Subject to terms of the Deposit Agreement, to the extent practicable, the Depositary will distribute to each holder entitled thereto on the record date set by the Depositary therefor at such holder’s address shown on the ADR register, in proportion to the number of Deposited Securities (on which the following distributions on Deposited Securities are received by the Custodian):

 

   

Cash.
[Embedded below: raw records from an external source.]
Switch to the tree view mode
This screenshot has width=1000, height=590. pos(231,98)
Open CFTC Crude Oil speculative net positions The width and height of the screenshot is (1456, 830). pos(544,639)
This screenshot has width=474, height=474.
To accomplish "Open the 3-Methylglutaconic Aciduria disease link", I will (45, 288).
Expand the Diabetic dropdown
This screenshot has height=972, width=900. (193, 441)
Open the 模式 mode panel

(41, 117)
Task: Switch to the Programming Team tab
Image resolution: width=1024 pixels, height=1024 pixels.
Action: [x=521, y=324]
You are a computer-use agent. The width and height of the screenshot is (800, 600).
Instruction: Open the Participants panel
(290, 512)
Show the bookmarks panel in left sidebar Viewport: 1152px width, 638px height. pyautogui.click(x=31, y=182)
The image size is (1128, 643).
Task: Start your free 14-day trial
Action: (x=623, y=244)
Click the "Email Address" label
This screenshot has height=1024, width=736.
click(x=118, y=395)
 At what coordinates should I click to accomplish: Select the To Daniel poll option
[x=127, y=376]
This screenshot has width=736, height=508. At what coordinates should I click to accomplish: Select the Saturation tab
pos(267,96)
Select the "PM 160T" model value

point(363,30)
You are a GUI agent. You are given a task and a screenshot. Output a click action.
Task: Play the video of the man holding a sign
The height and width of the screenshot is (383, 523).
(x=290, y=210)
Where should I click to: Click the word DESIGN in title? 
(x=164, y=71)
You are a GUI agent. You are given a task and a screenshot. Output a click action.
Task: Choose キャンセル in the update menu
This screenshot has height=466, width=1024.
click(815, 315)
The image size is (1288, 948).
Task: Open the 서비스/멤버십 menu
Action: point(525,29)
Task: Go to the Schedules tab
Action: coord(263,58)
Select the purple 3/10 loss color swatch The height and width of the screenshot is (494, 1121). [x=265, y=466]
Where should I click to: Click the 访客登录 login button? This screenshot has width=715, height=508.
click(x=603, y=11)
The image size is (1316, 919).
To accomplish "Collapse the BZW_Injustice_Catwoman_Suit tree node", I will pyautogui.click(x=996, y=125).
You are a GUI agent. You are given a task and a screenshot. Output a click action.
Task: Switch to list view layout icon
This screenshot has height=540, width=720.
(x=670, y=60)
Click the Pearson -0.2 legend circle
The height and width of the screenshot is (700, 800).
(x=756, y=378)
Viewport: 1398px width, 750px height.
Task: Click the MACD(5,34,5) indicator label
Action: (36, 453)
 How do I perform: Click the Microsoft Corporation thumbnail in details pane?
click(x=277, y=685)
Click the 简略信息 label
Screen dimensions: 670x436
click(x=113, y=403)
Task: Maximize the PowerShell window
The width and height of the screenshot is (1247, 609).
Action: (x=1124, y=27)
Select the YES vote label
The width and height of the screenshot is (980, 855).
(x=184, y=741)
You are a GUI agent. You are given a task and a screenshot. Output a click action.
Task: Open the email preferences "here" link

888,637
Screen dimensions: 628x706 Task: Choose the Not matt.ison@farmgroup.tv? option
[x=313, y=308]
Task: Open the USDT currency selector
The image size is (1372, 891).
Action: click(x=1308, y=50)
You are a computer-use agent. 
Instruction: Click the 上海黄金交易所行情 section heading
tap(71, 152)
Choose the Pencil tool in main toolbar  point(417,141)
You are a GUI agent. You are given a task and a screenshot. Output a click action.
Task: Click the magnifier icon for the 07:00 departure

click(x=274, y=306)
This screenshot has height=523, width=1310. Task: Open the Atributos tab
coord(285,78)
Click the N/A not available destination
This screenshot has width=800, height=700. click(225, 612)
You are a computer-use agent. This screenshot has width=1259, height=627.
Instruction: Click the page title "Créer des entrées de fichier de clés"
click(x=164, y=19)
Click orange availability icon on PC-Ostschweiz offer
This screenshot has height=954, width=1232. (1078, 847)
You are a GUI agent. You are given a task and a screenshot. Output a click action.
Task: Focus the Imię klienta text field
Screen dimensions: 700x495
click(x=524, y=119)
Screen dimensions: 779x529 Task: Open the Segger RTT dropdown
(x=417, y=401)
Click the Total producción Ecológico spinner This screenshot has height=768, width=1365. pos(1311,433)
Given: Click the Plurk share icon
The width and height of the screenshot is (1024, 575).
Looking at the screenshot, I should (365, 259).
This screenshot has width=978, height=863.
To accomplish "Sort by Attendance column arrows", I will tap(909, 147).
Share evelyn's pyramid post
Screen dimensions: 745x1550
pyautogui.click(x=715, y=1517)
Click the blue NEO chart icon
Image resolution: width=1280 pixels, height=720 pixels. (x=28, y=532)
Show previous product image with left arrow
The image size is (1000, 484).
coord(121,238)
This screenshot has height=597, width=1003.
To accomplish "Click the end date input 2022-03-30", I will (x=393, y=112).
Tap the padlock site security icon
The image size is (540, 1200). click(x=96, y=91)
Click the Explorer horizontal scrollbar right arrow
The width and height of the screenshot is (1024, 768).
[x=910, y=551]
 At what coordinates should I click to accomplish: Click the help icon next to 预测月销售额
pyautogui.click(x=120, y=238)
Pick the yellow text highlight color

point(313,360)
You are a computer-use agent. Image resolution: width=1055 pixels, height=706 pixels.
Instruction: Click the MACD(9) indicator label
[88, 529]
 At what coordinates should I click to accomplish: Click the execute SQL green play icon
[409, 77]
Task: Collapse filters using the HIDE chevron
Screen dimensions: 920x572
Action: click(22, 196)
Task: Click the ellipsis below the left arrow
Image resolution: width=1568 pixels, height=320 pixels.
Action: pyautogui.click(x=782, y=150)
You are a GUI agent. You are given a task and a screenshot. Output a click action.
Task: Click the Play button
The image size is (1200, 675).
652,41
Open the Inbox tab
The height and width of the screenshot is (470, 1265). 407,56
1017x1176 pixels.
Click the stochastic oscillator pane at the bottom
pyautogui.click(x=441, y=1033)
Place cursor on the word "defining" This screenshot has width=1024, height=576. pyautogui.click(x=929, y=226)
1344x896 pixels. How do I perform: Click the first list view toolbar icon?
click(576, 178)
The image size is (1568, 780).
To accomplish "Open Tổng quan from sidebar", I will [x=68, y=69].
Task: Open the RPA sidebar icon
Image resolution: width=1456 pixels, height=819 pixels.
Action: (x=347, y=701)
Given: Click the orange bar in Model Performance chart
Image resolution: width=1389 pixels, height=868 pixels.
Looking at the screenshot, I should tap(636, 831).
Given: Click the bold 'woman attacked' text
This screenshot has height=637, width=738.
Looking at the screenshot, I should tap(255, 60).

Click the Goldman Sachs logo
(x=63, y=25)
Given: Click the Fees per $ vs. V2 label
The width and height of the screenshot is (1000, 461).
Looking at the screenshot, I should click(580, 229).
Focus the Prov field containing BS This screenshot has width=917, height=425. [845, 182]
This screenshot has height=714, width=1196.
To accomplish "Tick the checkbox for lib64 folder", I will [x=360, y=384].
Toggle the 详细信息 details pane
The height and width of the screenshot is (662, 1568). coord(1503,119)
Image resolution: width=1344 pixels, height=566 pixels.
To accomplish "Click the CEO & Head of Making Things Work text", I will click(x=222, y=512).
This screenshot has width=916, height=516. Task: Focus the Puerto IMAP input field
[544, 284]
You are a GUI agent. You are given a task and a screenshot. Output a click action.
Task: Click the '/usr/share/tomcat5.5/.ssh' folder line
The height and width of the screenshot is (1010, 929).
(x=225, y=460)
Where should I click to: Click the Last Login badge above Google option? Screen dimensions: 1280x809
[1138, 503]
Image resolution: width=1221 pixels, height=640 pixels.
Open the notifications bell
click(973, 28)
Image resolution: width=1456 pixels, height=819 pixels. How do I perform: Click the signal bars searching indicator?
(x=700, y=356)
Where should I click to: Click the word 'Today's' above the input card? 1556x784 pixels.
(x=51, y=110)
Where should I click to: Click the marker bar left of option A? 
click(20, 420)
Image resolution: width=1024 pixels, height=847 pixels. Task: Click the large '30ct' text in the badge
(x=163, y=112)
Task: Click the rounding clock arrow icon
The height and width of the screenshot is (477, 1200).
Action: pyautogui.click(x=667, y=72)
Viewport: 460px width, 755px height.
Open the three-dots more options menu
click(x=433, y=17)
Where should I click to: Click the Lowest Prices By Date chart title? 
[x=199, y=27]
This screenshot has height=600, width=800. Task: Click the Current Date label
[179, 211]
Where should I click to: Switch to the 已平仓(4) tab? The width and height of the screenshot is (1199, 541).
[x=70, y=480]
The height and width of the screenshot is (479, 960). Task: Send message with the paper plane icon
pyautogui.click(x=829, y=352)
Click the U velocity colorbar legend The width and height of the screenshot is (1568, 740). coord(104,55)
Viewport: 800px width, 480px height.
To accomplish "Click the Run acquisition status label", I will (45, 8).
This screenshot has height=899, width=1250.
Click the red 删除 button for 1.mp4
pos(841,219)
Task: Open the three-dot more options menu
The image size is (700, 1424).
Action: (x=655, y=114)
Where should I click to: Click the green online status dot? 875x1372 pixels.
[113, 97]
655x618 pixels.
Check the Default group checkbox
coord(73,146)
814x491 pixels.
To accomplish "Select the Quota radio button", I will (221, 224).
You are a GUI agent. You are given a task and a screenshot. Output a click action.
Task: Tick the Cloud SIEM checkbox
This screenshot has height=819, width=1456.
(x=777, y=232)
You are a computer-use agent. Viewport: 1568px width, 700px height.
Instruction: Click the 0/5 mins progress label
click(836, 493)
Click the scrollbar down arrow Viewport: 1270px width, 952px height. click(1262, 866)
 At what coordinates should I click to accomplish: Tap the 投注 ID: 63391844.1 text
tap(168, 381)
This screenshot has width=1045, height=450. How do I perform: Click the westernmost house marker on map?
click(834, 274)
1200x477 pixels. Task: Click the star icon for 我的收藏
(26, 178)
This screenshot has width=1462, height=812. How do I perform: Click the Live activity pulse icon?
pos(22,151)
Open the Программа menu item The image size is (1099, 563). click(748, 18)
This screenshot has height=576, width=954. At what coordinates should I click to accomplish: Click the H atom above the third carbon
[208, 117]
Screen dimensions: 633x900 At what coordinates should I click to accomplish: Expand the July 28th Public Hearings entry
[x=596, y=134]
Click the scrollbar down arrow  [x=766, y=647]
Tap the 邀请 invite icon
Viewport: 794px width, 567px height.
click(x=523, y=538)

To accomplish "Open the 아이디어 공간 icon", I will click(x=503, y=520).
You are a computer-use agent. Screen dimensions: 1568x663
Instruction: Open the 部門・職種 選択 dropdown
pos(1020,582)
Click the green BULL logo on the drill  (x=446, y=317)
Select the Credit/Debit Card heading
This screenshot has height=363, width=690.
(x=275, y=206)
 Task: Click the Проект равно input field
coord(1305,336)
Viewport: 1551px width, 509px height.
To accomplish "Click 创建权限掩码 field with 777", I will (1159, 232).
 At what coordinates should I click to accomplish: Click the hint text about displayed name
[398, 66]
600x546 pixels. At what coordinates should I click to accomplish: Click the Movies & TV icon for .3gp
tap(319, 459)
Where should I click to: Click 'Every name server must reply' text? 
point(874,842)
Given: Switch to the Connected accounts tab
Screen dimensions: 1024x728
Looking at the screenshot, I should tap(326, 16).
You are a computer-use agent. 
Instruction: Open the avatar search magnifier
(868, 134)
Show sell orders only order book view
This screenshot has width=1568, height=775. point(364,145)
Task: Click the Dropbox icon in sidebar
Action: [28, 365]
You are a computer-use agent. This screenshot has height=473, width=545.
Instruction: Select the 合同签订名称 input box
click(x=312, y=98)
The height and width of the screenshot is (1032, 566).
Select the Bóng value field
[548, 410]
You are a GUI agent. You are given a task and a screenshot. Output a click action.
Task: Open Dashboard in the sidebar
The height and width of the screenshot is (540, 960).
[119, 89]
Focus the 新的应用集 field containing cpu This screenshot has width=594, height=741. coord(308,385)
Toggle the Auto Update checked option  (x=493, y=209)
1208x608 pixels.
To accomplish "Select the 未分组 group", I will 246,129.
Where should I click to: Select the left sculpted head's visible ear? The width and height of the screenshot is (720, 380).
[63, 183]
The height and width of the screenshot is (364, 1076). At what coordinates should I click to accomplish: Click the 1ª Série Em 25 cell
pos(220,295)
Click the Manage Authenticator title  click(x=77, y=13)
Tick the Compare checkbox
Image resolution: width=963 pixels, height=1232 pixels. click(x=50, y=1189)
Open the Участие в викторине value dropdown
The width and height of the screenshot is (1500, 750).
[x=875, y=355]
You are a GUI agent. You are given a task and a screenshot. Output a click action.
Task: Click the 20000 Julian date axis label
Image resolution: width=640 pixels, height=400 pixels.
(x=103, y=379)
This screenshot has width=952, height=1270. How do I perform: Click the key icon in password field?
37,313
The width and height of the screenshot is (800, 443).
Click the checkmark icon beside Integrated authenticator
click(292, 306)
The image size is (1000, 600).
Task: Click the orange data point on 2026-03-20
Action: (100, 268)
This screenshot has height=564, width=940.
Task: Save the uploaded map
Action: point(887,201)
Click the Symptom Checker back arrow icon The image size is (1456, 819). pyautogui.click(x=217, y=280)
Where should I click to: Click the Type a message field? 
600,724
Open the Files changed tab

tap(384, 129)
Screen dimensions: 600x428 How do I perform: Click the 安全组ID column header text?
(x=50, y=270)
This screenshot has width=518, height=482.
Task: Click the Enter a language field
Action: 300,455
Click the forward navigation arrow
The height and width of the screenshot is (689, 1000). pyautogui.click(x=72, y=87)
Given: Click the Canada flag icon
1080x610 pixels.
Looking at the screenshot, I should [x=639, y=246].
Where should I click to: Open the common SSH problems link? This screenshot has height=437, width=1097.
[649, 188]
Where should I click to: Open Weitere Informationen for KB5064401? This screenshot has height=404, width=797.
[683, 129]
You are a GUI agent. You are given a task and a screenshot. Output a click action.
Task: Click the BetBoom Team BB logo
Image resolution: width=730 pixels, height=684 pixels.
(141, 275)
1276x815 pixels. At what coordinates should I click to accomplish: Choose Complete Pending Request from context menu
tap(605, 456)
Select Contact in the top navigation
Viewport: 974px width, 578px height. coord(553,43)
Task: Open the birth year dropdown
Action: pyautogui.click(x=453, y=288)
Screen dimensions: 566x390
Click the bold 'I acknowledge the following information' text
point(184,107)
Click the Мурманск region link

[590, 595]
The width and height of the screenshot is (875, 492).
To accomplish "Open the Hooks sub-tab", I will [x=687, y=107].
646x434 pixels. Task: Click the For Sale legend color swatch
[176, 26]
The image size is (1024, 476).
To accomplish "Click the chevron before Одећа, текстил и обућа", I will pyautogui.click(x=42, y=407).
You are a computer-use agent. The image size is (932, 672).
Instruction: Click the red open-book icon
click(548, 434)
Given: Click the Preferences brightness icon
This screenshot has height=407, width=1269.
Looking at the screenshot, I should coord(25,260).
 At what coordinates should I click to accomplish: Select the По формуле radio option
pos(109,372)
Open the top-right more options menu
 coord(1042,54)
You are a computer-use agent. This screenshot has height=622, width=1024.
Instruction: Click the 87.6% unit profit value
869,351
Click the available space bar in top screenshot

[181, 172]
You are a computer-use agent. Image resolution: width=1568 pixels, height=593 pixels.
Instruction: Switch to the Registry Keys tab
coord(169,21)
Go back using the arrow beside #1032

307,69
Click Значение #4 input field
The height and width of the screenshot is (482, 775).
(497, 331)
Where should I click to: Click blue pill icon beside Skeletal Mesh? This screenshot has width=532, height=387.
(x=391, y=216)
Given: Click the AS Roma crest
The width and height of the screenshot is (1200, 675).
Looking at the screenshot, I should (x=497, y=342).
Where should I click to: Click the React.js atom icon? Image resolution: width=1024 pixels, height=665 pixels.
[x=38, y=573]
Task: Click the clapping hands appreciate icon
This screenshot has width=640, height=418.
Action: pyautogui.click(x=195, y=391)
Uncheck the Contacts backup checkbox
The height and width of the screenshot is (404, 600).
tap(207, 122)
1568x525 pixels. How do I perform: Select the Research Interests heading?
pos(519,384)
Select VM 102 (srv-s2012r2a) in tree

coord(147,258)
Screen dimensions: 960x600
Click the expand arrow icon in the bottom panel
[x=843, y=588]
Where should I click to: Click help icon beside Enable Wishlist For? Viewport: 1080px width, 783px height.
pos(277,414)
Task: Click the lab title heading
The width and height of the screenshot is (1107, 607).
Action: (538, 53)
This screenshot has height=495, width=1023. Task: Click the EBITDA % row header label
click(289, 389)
Any U.S. dollars available to the Depositary resulting from a cash dividend or other cash distribution or the net proceeds of sales of any other distribution or portion thereof authorized by the Deposit Agreement, on an averaged or other practicable basis, subject the terms of the Deposit Agreement;

 

   

Shares. (i) Additional ADRs evidencing whole ADSs representing any shares available to the Depositary resulting from a dividend or free distribution on Deposited Securities consisting of shares (a “Share Distribution”) and (ii) U.S. dollars available to it resulting from the net proceeds of sales of shares received in a Share Distribution, which shares would give rise to fractional ADSs if additional ADRs were issued therefor, as in the case of cash.

 

   

Rights. (i) Warrants or other instruments in the discretion of the Depositary representing rights to acquire additional ADRs in respect of any rights to subscribe for additional shares or rights of any nature available to the Depositary as a result of a distribution on Deposited Securities (“Rights”), to the extent that Honda timely furnishes to the Depositary evidence satisfactory to the Depositary that the Depositary may lawfully distribute the same (Honda has no obligation to so furnish such evidence), or (ii) to the extent Honda does not so furnish such evidence and sales of Rights are practicable, any U.S. dollars available to the Depositary from the net proceeds of sales of Rights as in the case of cash, or (iii) to the extent Honda does not so furnish such evidence and such sales cannot practicably be accomplished by reason of the nontransferability of the Rights, limited markets therefor, their short duration or otherwise, nothing (and any Rights may lapse).

 

   

Other distributions: (i) Securities or property available to the Depositary resulting from any distribution on Deposited Securities other than cash, Share Distributions and Rights (“Other Distributions”), by any means that the Depositary may deem equitable and practicable, or (ii) to the extent the Depositary deems distribution of such securities or property not to be equitable and practicable, any U.S. dollars available to the Depositary from the net proceeds of sales of Other Distributions as in the case of cash.

Liability of Holder for Taxes (Item 12.D.2.(c) and Item 12.D.2.(i) of Form 20-F)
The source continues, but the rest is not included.